- Name: Barry Myers, Ph.D.
- Institution: Northwest Nazarene University
- Department: Mathematics and Computer Science
- Phone: 208-467-8670
- Email: email@example.com
Summary: NNU Computer Science is developing FireMAP, a remote sensing platform for monitoring wildland fire effects, and post fire ecosystem response. High intensity wildfires contribute to post fire erosion, soil loss, flooding events, loss of timber resources, and incur costs for rangeland managers; they often negatively impact wildlife habitat, ecosystem services, and recreational opportunities. FireMAP will provide a responsive, affordable and safe means by which land managers can evaluate the effect that a wildland fire is having on the ecosystem. This will be accomplished by combining:
• Unmanned aerial systems (UAS) with attached camera and sensors
• Software to process, geo-analyze and manage images and data.
FireMAP will provide information to assist with fuel inventories, suppression management, development of post fire recovery plans, and updating spatial fuel layers to reflect the effects of wildland fire on vegetation. This information will allow for realization of increased fire prevention, optimized management, and decreased associated costs by enabling data driven decision-making and will ultimately leave room for fire management decisions resulting in fire resilient ecosystems on Earth.

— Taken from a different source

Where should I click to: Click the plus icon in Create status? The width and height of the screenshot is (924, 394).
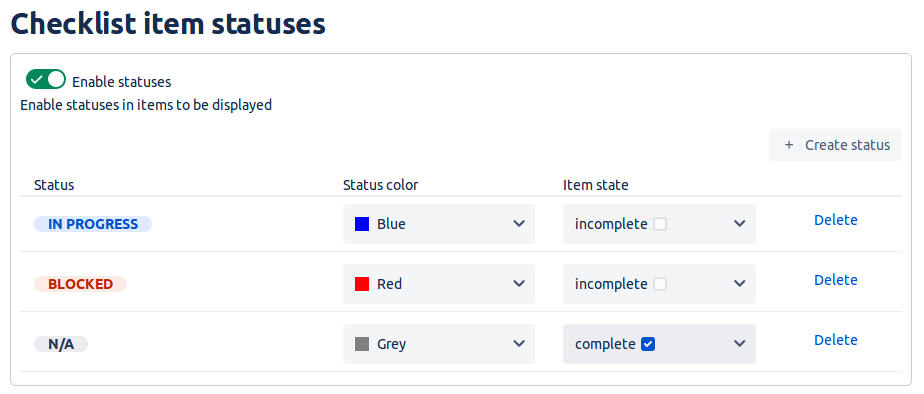(x=789, y=145)
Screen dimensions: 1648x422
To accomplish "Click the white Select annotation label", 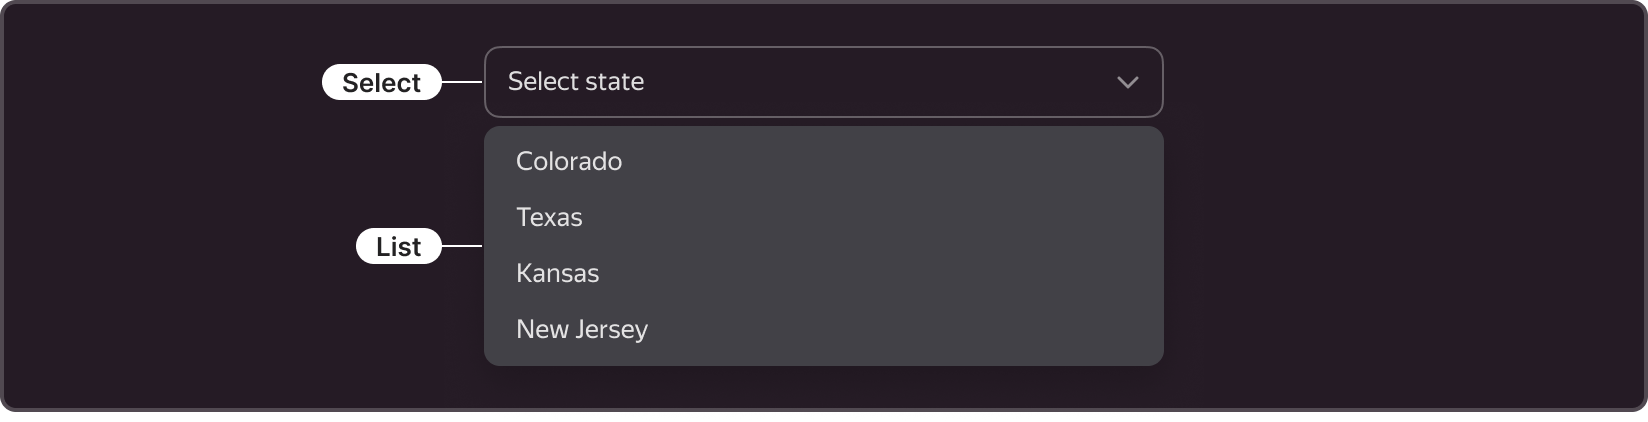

Minimum Classes: Students must have had a programming course and be strong in science and problem solving.
Projects: Students on the FireMAP team will be working on a variety of tasks including the development and refinement of software to georeference and mosaic imagery, manage large datasets (both spatial and non-spatial), and perform geoanalytics extracting actionable knowledge from data using image processing, pattern recognition and classification techniques. Students may also participate in modifying UAS in order to enhance image acquisition capabilities.
NNU Computer Science is also working to show that analysis and machine learning algorithms created to analyze data and imagery from drones over wildland fires is applicable and adaptable to bioinformatics applications, such as detecting prostate cancer.